> **Supplied text**
Last November, the Antiplanner noted that the Federal Highway Administration had posted many of the tables for the 2016 Highway Statistics. However, two tables that had not then been posted dealt with highways and driving by urban area. Table HM71 shows miles and daily vehicles miles driven by type of road. Table HM72 shows miles of roads, freeways, and freeway lane miles as well as other characteristics such as land area and population density for each urban area.
When I downloaded the data, the first thing I noted was that the numbers for Los Angeles are wrong. The tables say that Los Angeles, an urban area of 12.5 million people, has just 813 miles of roads, 8 of them being freeways. Alphabetizing the list revealed that most of the data (other than population and land area) for urban areas from Lee’s Summit to Los Lunas had been pushed up one urban area. So I moved them all down one urban area, and took the data for Los Lunas and put them in the row for Lee’s Summit. I’m pretty certain this is right for all of the areas except Lee’s Summit; the 2015 spreadsheet for that area was all zeros.

> **Information given**
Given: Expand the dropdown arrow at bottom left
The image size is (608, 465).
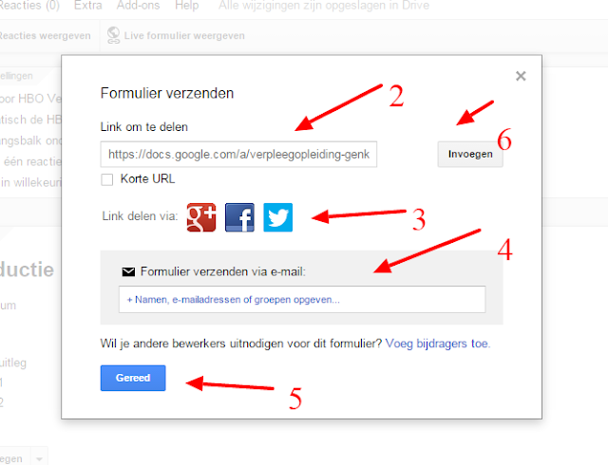Looking at the screenshot, I should (x=39, y=459).
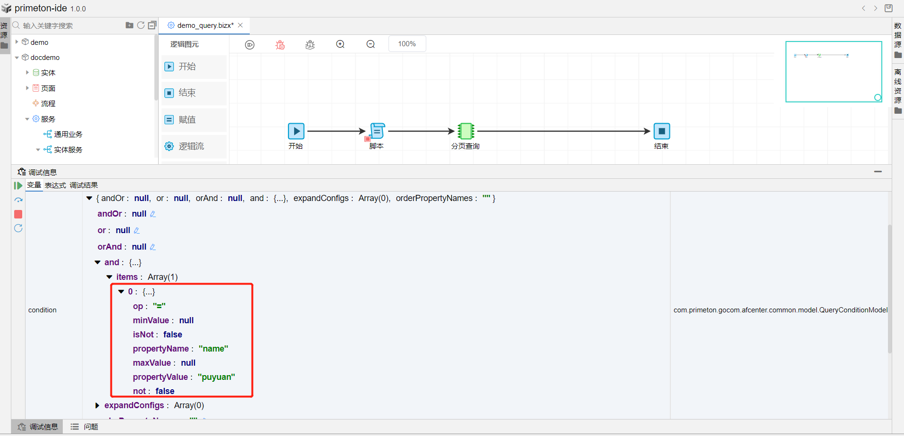This screenshot has height=436, width=904.
Task: Click the 100% zoom level field
Action: pos(406,44)
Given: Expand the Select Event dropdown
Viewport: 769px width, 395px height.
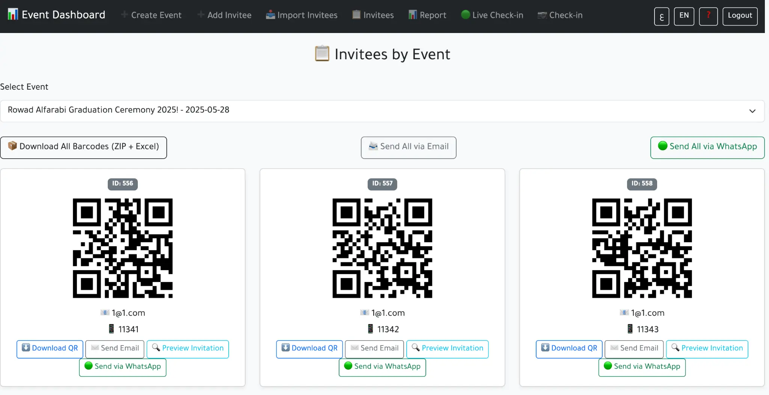Looking at the screenshot, I should (x=382, y=111).
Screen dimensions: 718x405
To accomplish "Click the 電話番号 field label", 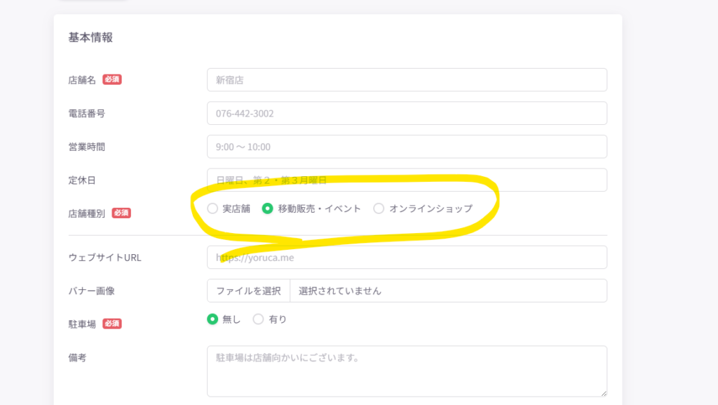I will 86,113.
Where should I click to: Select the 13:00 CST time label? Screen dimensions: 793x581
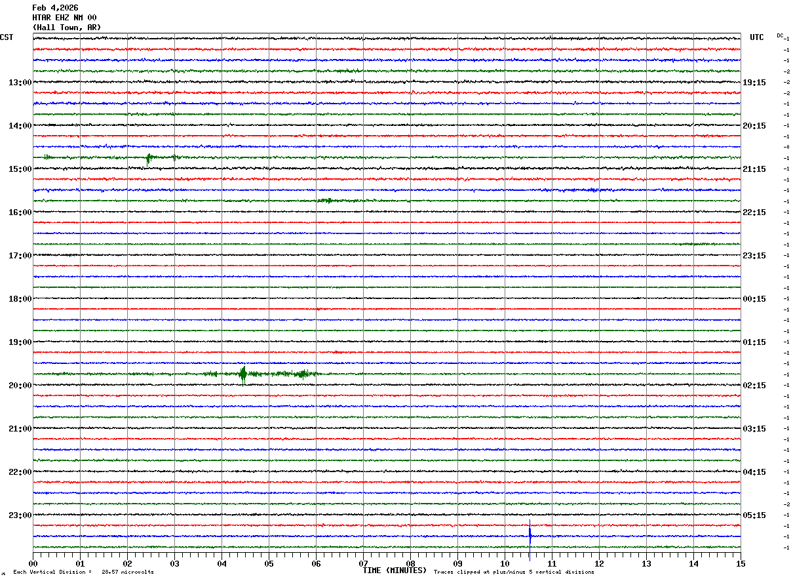[x=20, y=83]
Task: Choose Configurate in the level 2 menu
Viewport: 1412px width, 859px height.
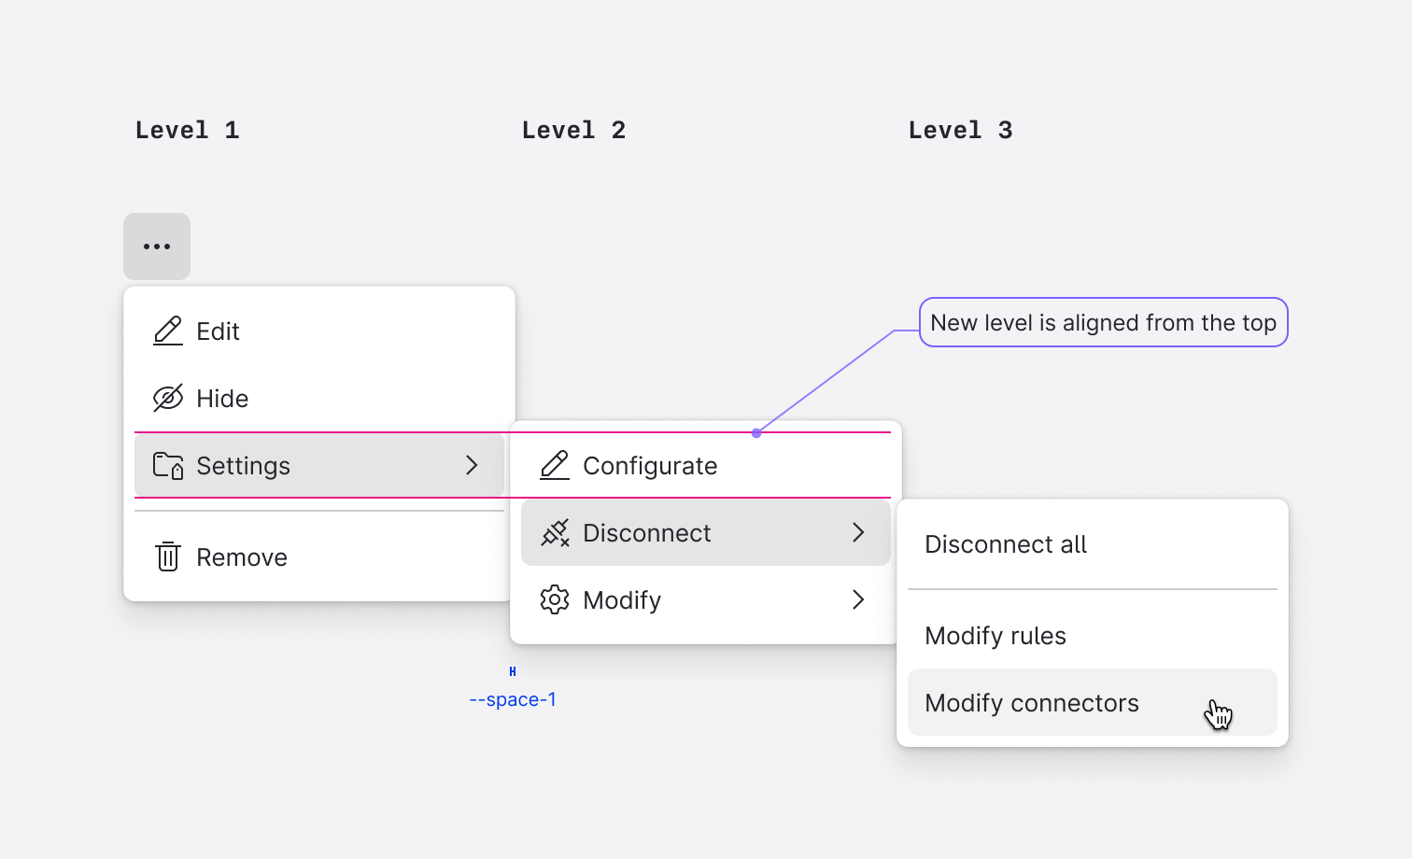Action: coord(706,466)
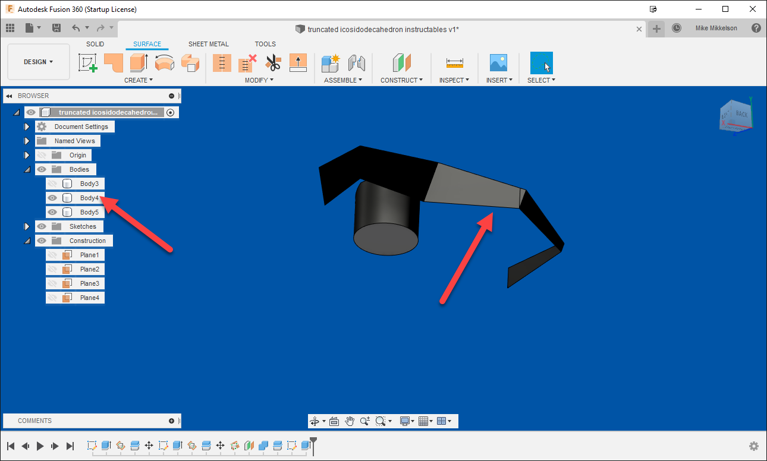Open the Measure tool under Inspect
767x461 pixels.
pos(453,62)
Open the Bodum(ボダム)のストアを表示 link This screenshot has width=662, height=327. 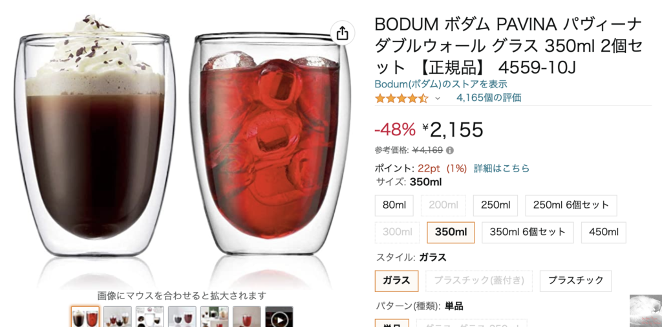pos(441,84)
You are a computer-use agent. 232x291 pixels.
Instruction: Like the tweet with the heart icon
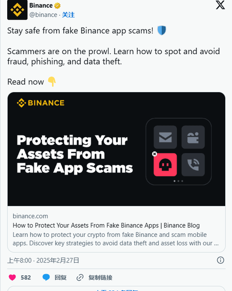pyautogui.click(x=13, y=278)
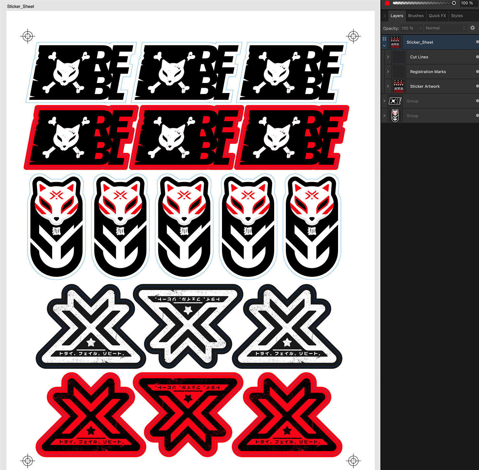Hide the Registration Marks layer

(x=477, y=72)
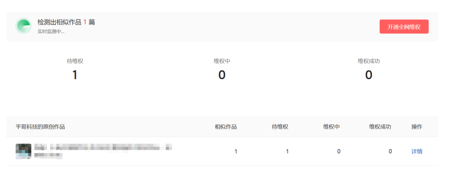Click the 待维权 table column header
Screen dimensions: 449x176
click(x=280, y=127)
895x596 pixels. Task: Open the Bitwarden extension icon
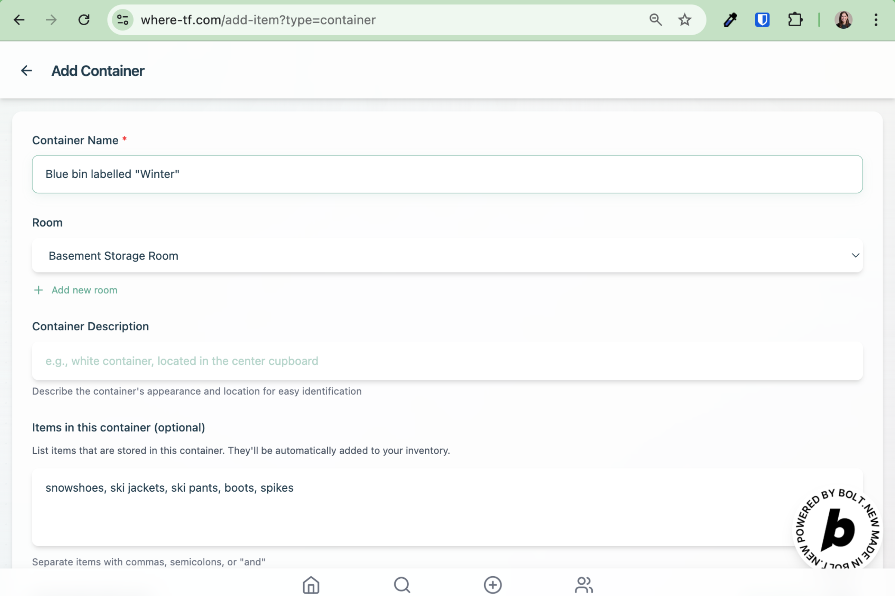762,20
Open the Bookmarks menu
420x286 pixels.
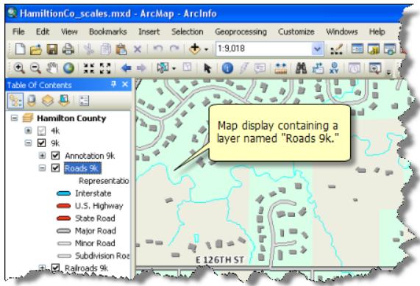[108, 32]

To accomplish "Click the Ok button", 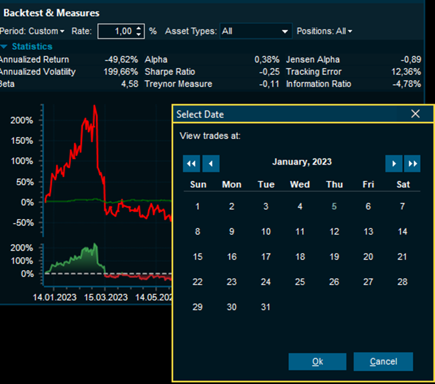I will click(317, 362).
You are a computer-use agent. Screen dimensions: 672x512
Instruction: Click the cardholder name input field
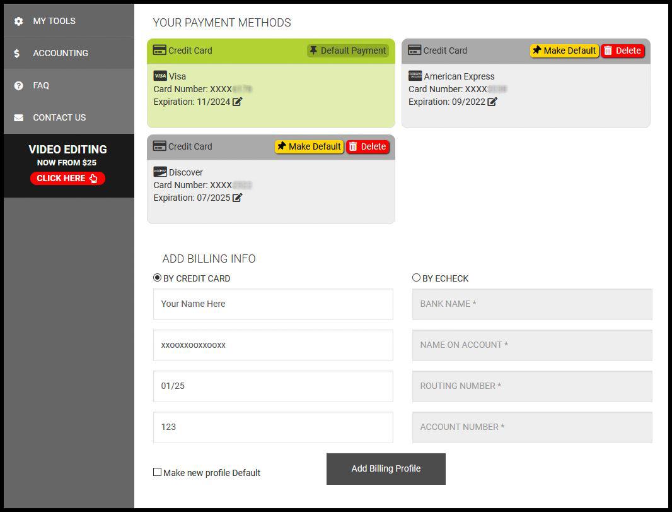click(x=273, y=304)
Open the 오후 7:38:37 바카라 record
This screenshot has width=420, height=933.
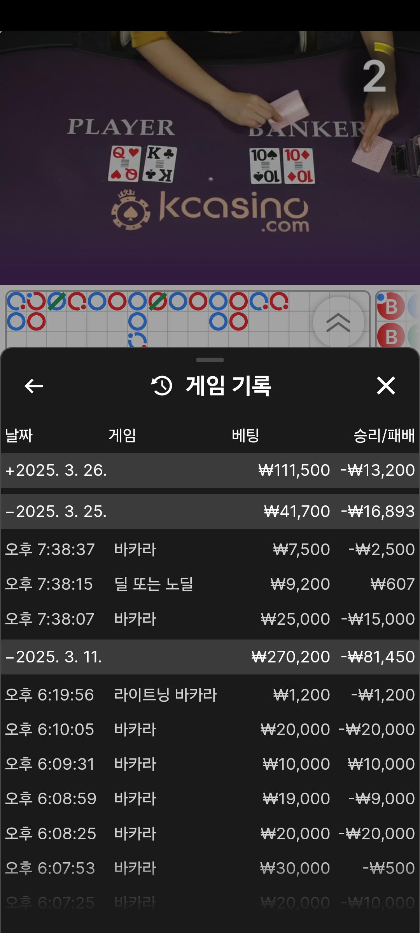[210, 549]
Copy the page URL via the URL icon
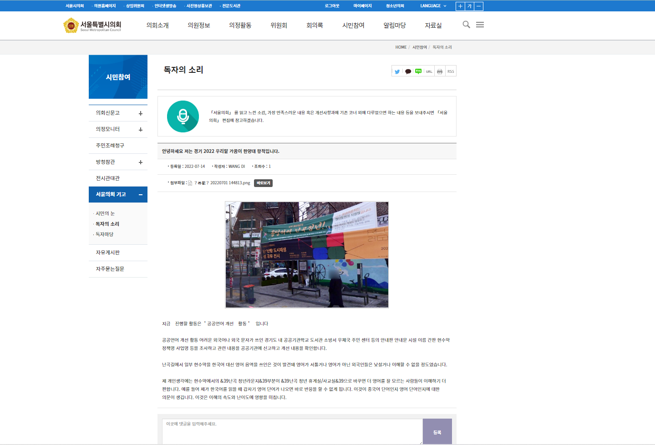The height and width of the screenshot is (445, 655). tap(429, 71)
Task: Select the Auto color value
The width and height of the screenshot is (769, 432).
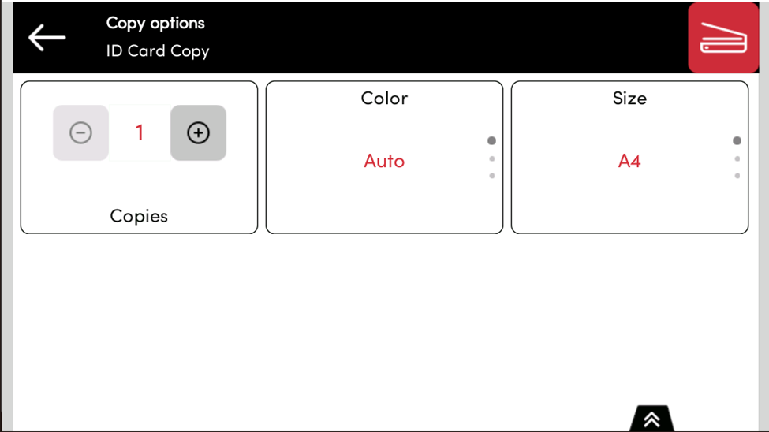Action: click(384, 161)
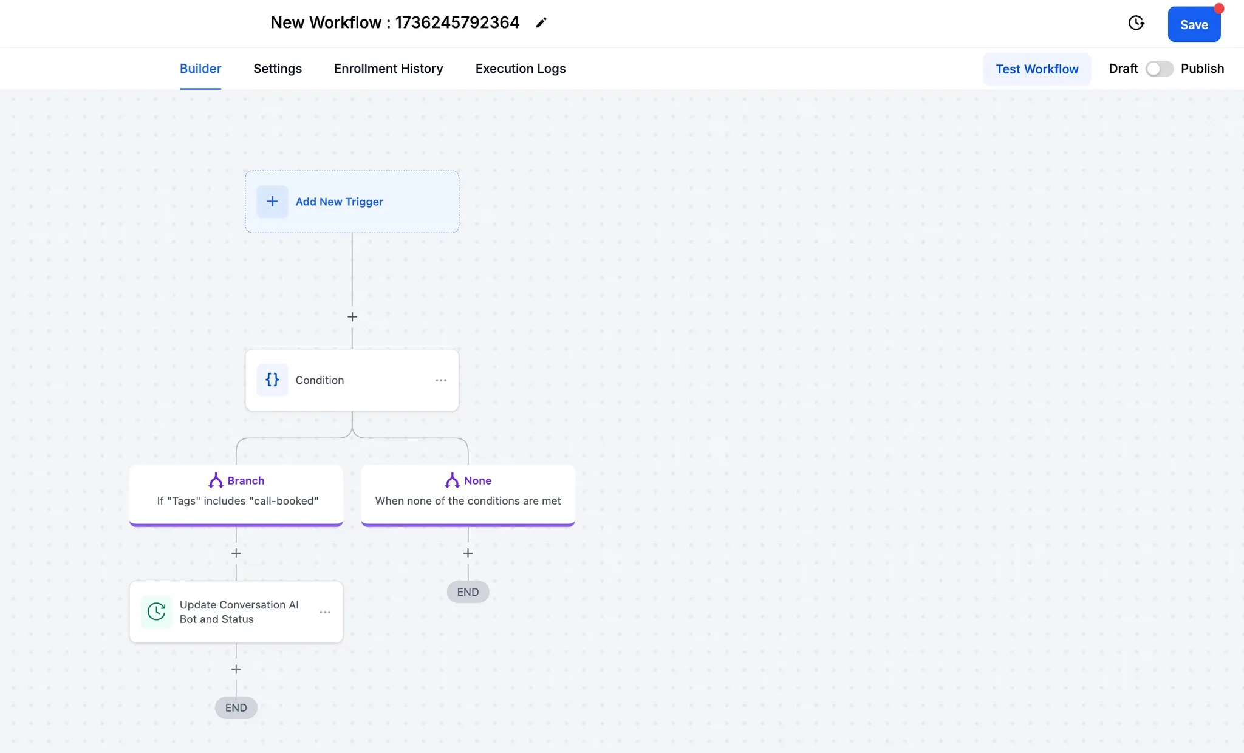Switch to the Settings tab
Screen dimensions: 1244x753
tap(278, 69)
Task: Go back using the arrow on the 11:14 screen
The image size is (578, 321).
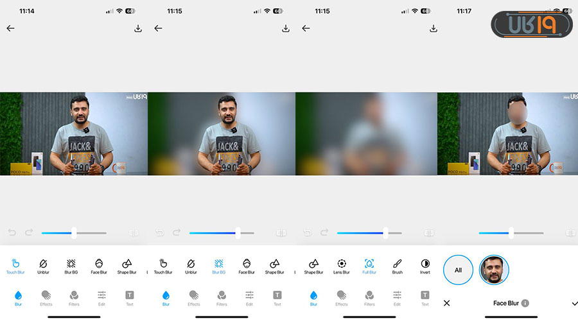Action: 10,28
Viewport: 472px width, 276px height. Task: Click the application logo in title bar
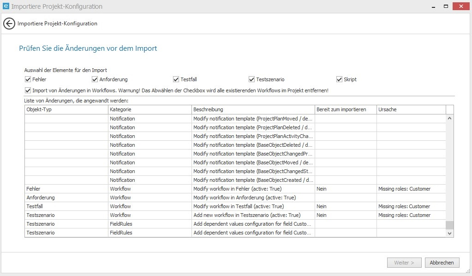(x=6, y=6)
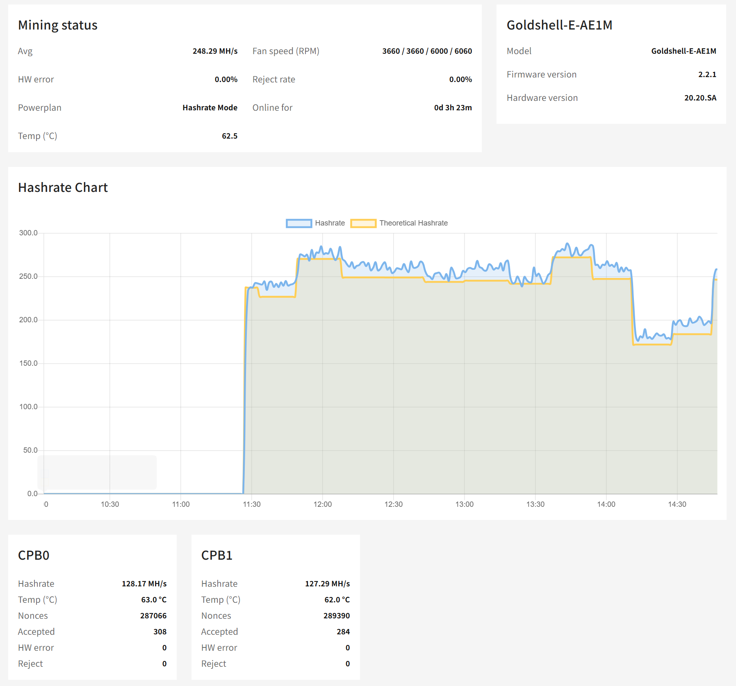Click the 14:30 label on chart time axis
The image size is (736, 686).
pos(677,504)
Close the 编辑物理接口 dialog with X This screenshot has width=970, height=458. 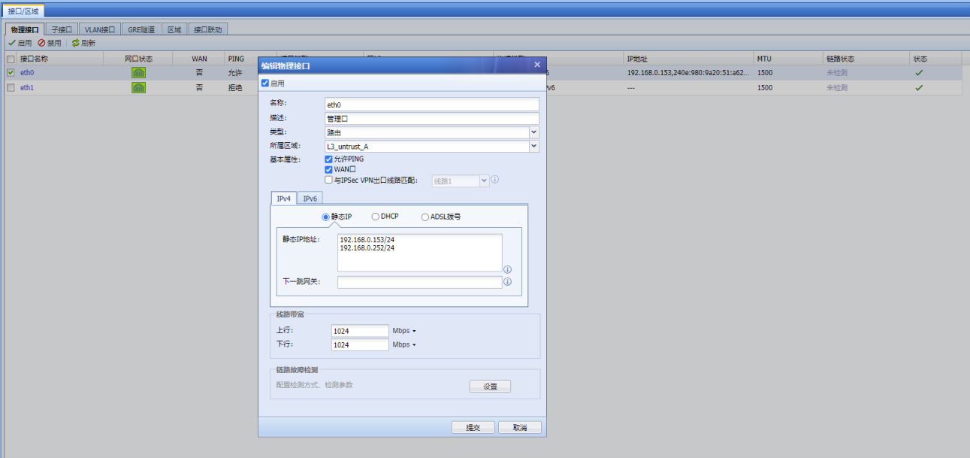tap(536, 65)
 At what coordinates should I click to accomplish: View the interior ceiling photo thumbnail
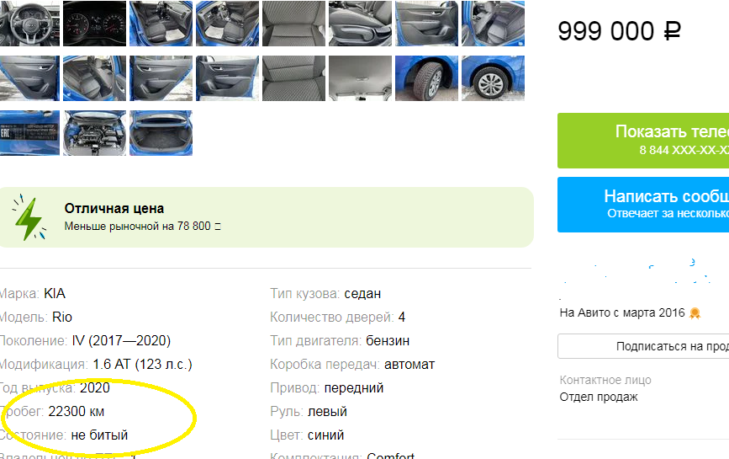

> **Exercise brief**
In the highway statistics text, what did the 2015 spreadsheet show for Lee's Summit?

> **Result of the task**
It was all zeros.